Le régime de Paris préfère la rébellion d’un ministre à l’abdication du président 

Retailleau Macron
Sourires de façade de deux politiciens calculateurs. D. R.

De Paris, Mrizek Sahraoui – Le calcul désespéré d’un président acculé : plutôt tolérer un ministre frondeur au sein du gouvernement que précipiter sa chute. Voilà la vraie raison du maintien de Bruno Retailleau dans le gouvernement Bayrou. Cependant, en acceptant les écarts, c’est peu dire, du chef de file des Républicains, Macron sacrifie son prestige sur l’autel de sa survie politique. Cette stratégie révèle, en tout cas, la vraie impuissance du président. Jadis maître du jeu, Emmanuel Macron est désormais contraint de subir celui que lui impose son propre ministre de l’Intérieur.

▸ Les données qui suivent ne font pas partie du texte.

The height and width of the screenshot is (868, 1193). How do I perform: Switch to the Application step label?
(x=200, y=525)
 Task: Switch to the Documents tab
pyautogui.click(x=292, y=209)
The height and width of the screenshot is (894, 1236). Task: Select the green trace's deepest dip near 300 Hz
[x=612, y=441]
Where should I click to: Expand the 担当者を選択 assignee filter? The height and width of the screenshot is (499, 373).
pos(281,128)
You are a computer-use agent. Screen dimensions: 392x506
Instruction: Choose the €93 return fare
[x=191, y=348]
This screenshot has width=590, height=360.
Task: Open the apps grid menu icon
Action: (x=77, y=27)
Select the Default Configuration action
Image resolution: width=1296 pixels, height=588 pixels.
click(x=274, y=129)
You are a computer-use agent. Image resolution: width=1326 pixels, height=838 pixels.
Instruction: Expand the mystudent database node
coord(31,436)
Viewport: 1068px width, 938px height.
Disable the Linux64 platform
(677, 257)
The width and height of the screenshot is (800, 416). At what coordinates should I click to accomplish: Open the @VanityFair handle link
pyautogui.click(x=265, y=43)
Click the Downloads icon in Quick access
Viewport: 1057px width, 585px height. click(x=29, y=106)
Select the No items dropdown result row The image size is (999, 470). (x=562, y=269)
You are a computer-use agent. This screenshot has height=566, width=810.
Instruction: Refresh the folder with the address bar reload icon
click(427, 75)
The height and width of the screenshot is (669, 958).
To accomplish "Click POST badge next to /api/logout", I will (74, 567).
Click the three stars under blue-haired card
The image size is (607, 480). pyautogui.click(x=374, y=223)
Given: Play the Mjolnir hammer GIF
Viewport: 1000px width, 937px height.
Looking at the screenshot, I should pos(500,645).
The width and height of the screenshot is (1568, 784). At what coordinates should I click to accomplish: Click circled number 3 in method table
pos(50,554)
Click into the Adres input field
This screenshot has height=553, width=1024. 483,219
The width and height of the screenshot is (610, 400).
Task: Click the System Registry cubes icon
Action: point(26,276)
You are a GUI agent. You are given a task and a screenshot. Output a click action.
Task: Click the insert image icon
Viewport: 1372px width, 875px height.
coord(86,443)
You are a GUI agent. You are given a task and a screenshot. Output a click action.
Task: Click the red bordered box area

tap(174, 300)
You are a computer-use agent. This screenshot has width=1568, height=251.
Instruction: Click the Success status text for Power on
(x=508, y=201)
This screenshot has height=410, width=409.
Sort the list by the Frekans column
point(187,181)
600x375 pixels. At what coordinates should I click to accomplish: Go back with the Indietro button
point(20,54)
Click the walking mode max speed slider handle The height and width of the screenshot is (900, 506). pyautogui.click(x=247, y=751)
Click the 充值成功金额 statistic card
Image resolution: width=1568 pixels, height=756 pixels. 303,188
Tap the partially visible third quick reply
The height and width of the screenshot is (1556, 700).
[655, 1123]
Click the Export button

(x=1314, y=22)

Cette faiblesse pourrait coûter cher en 2027, lorsque le macronisme «s’achèvera» vraiment.

Les attaques publiques du ministre de l’Intérieur, alors qu’il doit témoigner une solidarité indéfectible – ou rendre les clés de Beauvau –, contre le macronisme, qu’il décrit comme une «impuissance promise à s’achever avec Emmanuel Macron», auraient dû justifier une éviction immédiate dans une démocratie qui se porte bien et dans tout exécutif classique. Pourtant, Emmanuel Macron tolère les dérapages d’un ministre séditieux qui empiète allègrement sur des domaines de compétences qui ne sont pas les siens, réservés au président de la République et au ministre en charge des affaires diplomatiques.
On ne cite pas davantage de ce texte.